Едва ли не самым резким впечатлением того уже далекого времени осталась в моей памяти фигура нашего ближайшего соседа, некоего Мартына Петровича Харлова.
— Наш род от вшеда (он так выговаривал слово швед); от вшеда Харлуса ведется, — уверял он, — в княжение Ивана Васильевича Темного (вон оно когда!) приехал в Россию; и не пожелал тот вшед Харлус быть чухонским графом — а пожелал быть российским дворянином и в золотую книгу записался.

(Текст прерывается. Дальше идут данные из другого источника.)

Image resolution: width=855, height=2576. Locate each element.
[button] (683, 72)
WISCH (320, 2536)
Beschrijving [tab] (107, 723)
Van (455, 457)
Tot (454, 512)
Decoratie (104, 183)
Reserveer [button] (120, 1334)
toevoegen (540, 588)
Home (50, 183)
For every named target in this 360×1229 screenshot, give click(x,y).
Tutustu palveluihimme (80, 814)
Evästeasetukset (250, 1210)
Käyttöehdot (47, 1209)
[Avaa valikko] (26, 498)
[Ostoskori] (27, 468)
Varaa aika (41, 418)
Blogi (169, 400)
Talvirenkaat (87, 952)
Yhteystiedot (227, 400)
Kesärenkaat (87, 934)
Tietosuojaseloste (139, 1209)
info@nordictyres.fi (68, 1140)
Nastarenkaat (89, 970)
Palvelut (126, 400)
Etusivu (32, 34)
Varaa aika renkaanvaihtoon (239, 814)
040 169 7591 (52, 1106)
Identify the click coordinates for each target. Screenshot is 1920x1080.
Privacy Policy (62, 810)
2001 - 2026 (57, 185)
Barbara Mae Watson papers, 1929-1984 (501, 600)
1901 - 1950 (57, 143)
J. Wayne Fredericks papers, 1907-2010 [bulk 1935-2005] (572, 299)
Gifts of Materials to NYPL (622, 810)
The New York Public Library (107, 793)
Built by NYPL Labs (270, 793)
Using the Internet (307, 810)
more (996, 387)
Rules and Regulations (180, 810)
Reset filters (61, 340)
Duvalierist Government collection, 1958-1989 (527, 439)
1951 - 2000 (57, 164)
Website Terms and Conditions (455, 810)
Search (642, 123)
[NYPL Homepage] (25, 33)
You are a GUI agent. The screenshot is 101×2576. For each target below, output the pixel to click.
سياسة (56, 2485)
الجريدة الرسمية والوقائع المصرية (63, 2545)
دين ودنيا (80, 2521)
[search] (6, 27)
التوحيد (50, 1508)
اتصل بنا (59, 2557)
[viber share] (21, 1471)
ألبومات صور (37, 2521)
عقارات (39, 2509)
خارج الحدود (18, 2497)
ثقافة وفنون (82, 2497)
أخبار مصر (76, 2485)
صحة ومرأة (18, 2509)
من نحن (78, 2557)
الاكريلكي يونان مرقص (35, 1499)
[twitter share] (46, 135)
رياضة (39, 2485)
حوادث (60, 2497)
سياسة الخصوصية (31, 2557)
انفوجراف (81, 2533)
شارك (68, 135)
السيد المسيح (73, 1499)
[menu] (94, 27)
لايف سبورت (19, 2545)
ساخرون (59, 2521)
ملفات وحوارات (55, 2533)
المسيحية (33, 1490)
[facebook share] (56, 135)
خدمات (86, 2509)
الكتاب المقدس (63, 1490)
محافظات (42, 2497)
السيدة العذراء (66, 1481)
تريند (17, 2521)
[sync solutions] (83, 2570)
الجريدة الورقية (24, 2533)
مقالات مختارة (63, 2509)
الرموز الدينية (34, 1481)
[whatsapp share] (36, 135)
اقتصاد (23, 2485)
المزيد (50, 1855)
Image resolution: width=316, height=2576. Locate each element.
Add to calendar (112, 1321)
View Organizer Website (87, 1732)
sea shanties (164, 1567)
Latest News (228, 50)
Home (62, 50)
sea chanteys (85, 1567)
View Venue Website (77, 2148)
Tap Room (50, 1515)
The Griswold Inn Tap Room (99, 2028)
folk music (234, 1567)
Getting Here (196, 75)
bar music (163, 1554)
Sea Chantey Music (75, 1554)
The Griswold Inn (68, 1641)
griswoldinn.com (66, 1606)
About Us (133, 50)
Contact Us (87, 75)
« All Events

Вот мы, Харловы, откуда взялись!.. И по той самой причине мы все, Харловы, урождаемся белокурые, очами светлые и чистые лицом! потому снеговики́!
— Может быть, — брякнул он, — наш род точно оченно древний; в то время как мой пращур в Москву прибыл, сказывают, жил в ней дурак не хуже вашего превосходительства, а такие дураки нарождаются только раз в тысячу лет.
Особенно выводил его из терпения приютившийся в нашем доме, в качестве не то шута, не то нахлебника — брат его покойной жены — некто Бычков, с младых ногтей прозванный Сувениром и так уже оставшийся Сувениром для всех, даже для слуг, которые, правда, величали его Сувениром Тимофеичем.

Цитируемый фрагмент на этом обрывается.